FIFA’s recent announcement that the 2022 World Cup in Qatar will take place in November/December just undermines what everyone who lives outside of FIFA headquarters knows – that the World Cup never should have been awarded to Qatar in the first place. At this point, the apparent corruption, miscalculations, lack of commonsense judgment, and all-around bloated, cartoonish villainy surrounding FIFA and its Qatar World Cup is so ridiculous that it hardly matters anymore what time of year the tournament takes place. FIFA will do what FIFA wants and that has become the big problem.
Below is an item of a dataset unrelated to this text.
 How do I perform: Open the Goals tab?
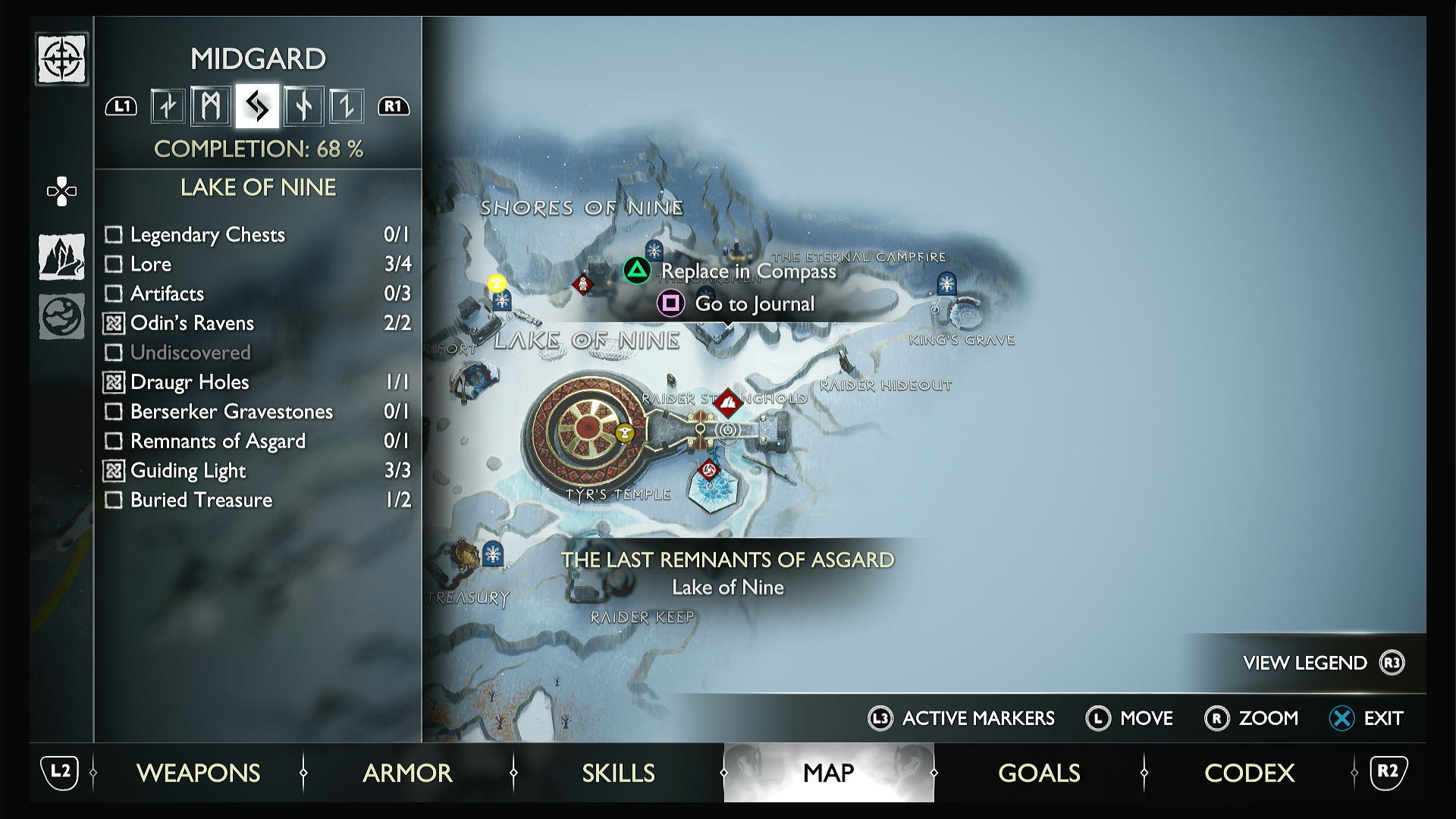point(1039,773)
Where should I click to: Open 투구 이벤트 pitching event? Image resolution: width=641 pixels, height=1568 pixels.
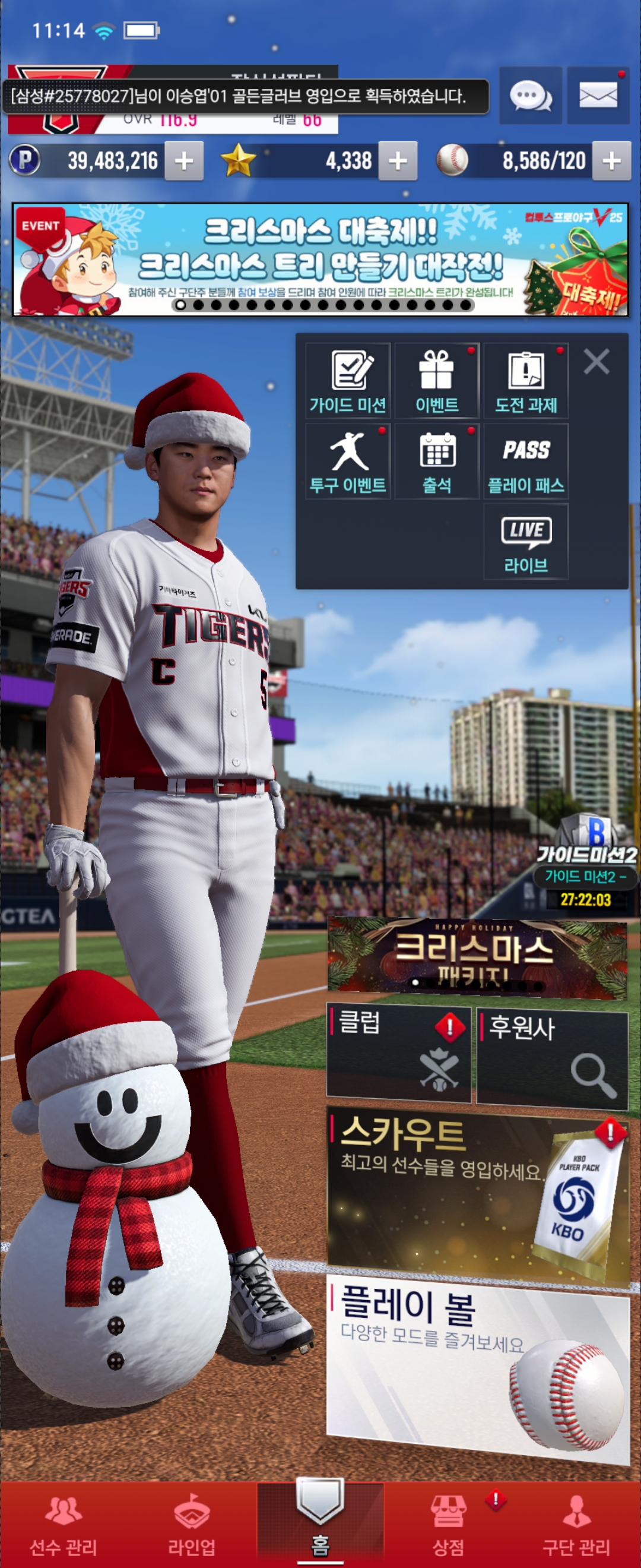pyautogui.click(x=348, y=462)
Last May, ESPN’s Jeremy Schapp produced this heartbreaking story for E:60 about the mistreatment of foreign workers in Qatar. It is essential viewing, stunning in its report of workers lured from countries like India, Pakistan, and Nepal by the promise of decent wages (which they could use to help support families back home) to work on stadium and infrastructure construction projects for the 2022 World Cup.
As Schapp reports, Qatar has less than 300,000 citizens, so over one million foreign workers comprise 94% of Qatar’s labor force. Once in Qatar, these foreign workers are made to sign restrictive labor contracts that make it impossible for them to leave the country (their employers even take possession of the workers’ passports). Hundreds of these workers have died of cardiac arrest attributable to extreme working conditions, poor diet, and unsanitary living quarters. Schapp interviewed Sharan Burrow, General Secretary of the International Trade Union Confederation, who says “Qatar is a slave state in the 21st century… [for these workers] It’s a life of squalor. You are trapped in Qatar.”
Unfortunately the E:60 story made few ripples in the media, swamped instead by the pre-Brazil 2014 World Cup hype. Naturally, people will find reasons to protest the World Cup taking place in just about any country in the world (Russia 2018 is a topic for another day), but the lack of human decency toward workers in Qatar as reported by Schapp is particularly grievous.
Disturbingly, FIFA has the leverage and resources to easily stop these abuses yet stubbornly refuses to do so. At the very least FIFA could and should pay for full-time inspectors on the ground in Qatar to help ensure these workers receive basic, fair protections. FIFA would never miss the money it would take to construct basic apartments for these workers that would easily be more luxurious than the sites where so many currently dwell.